TEKS ARTIKEL »
Ketakutan AS-Jepang-Korsel pada China-Korut Itu Nyata
Trio AS-Jepang-Korsel berkomitmen bergandengan demi kepentingan yang sama: khawatir dengan ancaman China dan Korea Utara. Padahal, Jepang-Korsel masih punya PR menyelesaikan luka lama Perang Dunia II.
WASHINGTON, KAMIS —Ketika Presiden Korea Selatan Yoon Suk Yeol (62) memperingati kemerdekaan Korea Selatan dari Jepang pada 1945, dia tidak menyinggung penderitaan rakyatnya selama 35 tahun penjajahan yang brutal. Barangkali itu karena dia berusia terlalu muda untuk mengingat penghinaan yang diterima rakyat Korea Selatan dari Jepang. Yoon malah ”merangkul” Jepang dan menjadikannya mitra.
Korsel dan Jepang kini memiliki kekhawatiran dan kepentingan yang sama terhadap ancaman dari agresivitas China di Pasifik serta ancaman rudal dan nuklir Korea Utara. Bersama dengan Amerika Serikat, keduanya memperkuat hubungan keamanan dan ekonomi di Camp David, tempat peristirahatan Presiden AS di Maryland, Jumat (18/8/2023).

BAGIAN DATA »
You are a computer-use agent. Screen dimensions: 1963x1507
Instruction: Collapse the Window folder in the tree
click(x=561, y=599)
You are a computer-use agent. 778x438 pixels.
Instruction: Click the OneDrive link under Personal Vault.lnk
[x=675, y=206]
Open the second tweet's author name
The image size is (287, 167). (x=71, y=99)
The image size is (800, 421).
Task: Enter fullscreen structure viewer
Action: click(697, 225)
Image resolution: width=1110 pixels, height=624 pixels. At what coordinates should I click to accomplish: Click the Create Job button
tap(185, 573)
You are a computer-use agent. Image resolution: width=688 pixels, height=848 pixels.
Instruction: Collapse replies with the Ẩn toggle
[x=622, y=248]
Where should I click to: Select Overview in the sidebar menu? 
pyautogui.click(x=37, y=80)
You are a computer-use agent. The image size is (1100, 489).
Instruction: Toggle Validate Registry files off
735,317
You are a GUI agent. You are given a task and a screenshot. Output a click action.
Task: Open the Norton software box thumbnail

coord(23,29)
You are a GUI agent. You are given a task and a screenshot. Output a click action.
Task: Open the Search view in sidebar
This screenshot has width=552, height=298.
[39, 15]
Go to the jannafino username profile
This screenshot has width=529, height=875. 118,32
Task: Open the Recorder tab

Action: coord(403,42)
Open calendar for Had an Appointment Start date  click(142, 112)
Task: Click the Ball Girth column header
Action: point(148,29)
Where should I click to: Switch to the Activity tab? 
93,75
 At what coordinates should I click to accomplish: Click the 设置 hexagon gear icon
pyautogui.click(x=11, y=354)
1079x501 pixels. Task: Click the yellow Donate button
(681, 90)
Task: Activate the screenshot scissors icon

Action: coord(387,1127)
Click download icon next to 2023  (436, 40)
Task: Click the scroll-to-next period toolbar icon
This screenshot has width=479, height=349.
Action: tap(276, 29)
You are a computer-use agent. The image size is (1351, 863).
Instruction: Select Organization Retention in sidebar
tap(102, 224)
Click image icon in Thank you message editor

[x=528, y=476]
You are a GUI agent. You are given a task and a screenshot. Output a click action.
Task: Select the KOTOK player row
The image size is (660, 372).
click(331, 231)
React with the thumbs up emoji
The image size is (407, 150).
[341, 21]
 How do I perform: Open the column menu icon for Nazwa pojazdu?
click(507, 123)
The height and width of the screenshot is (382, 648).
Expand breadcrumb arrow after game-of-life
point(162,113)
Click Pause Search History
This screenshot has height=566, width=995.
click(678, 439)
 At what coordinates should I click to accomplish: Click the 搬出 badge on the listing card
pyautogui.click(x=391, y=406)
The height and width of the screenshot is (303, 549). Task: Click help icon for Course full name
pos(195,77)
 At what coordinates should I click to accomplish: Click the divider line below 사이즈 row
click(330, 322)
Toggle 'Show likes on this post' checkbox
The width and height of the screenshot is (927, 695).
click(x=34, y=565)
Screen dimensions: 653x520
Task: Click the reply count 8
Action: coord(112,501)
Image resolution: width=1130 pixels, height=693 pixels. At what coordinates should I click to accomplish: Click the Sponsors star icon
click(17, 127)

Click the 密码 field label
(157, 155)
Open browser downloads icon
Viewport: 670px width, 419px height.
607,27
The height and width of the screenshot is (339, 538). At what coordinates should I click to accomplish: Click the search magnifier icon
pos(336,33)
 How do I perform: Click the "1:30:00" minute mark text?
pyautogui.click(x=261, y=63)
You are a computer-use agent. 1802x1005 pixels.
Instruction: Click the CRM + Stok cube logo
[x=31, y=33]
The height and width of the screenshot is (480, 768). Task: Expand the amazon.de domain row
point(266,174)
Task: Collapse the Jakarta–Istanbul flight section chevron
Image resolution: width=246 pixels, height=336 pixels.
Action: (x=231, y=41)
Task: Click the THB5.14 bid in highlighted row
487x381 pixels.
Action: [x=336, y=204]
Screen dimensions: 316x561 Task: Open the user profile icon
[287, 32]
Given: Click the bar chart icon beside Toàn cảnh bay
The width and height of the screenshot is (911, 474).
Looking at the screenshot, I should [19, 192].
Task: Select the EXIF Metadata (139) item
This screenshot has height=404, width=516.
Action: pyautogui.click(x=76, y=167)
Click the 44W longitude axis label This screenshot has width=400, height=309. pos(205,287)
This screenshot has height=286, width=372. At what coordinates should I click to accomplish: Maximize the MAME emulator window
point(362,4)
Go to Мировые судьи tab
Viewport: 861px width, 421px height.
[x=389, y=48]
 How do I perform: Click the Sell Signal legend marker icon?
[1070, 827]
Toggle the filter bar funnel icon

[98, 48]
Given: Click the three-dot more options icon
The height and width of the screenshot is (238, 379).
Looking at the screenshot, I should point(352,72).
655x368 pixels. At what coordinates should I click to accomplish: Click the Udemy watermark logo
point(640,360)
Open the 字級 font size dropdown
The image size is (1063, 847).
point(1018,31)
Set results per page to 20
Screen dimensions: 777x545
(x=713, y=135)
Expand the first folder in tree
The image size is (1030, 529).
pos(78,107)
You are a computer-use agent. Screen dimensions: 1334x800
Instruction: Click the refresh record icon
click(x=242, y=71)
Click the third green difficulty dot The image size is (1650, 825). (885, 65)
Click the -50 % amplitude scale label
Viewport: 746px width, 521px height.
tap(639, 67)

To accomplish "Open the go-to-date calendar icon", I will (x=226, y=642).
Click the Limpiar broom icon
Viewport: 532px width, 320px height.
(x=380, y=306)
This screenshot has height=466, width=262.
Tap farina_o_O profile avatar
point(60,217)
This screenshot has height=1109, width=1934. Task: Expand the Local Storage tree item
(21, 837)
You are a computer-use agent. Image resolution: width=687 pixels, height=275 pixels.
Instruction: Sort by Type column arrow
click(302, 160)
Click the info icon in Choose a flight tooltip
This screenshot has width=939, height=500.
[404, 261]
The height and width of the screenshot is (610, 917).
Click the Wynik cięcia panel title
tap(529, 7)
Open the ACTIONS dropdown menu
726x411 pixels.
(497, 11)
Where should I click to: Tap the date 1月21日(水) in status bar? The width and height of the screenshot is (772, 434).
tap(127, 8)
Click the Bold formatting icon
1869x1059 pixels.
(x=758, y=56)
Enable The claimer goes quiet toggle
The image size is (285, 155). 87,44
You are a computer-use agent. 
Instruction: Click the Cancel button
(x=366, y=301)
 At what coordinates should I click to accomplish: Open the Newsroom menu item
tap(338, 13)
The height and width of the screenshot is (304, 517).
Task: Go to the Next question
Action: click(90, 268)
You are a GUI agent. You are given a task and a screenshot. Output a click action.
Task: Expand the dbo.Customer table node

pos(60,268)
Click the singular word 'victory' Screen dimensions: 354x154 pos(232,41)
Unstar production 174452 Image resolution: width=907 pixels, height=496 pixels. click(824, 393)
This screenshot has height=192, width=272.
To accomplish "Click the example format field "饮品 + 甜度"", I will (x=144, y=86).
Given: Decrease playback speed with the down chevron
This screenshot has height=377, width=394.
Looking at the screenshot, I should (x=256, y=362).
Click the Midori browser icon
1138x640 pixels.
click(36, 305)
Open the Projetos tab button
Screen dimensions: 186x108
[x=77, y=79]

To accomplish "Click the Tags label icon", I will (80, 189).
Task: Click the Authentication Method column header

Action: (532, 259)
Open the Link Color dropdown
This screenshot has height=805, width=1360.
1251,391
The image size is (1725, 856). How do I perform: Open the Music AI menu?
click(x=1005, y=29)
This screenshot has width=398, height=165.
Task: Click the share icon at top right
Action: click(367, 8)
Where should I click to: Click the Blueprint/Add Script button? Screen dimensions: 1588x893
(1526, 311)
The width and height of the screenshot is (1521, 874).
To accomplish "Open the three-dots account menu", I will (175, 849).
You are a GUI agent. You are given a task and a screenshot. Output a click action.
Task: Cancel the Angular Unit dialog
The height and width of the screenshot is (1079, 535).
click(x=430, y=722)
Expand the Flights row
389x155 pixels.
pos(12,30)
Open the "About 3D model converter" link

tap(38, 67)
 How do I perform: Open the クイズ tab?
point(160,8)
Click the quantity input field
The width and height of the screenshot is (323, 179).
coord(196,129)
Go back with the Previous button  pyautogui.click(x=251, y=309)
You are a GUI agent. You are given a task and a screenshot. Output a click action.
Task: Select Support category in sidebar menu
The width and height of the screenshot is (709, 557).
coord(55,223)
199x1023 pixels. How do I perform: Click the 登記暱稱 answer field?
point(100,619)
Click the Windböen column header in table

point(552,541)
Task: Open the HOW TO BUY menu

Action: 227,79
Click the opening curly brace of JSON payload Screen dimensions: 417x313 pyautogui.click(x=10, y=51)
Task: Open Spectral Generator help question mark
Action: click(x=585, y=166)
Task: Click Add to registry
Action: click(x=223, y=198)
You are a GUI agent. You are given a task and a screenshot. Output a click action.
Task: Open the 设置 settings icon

SASARAN TUGAS »
1 - Tentukan apakah setiap pernyataan berikut sesuai dengan artikel tentang hubungan AS-Jepang-Korsel, dengan menjawab ya atau tidak disertai kutipan persis dari artikel yang menjadi dasarnya: (a) Yoon Suk Yeol menyinggung penderitaan rakyat Korea Selatan selama masa penjajahan ketika memperingati kemerdekaan; (b) Jepang dan Korsel telah menyelesaikan luka lama Perang Dunia II; (c) ketiga negara memperkuat hubungan keamanan dan ekonomi di Camp David.
2 - Tuliskan kembali secara persis bagian artikel tentang hubungan AS-Jepang-Korsel yang diawali dengan kata-kata "WASHINGTON, KAMIS —Ketika" dan diakhiri dengan "dan menjadikannya mitra.".
Materi tersebut tidak memiliki kaitan dengan artikel.

JAWABAN SETIAP TUGAS »
1 -
(a) Tidak: "dia tidak menyinggung penderitaan rakyatnya selama 35 tahun penjajahan yang brutal"
(b) Tidak: "Jepang-Korsel masih punya PR menyelesaikan luka lama Perang Dunia II"
(c) Ya: "keduanya memperkuat hubungan keamanan dan ekonomi di Camp David"

2 -
WASHINGTON, KAMIS —Ketika Presiden Korea Selatan Yoon Suk Yeol (62) memperingati kemerdekaan Korea Selatan dari Jepang pada 1945, dia tidak menyinggung penderitaan rakyatnya selama 35 tahun penjajahan yang brutal. Barangkali itu karena dia berusia terlalu muda untuk mengingat penghinaan yang diterima rakyat Korea Selatan dari Jepang. Yoon malah ”merangkul” Jepang dan menjadikannya mitra.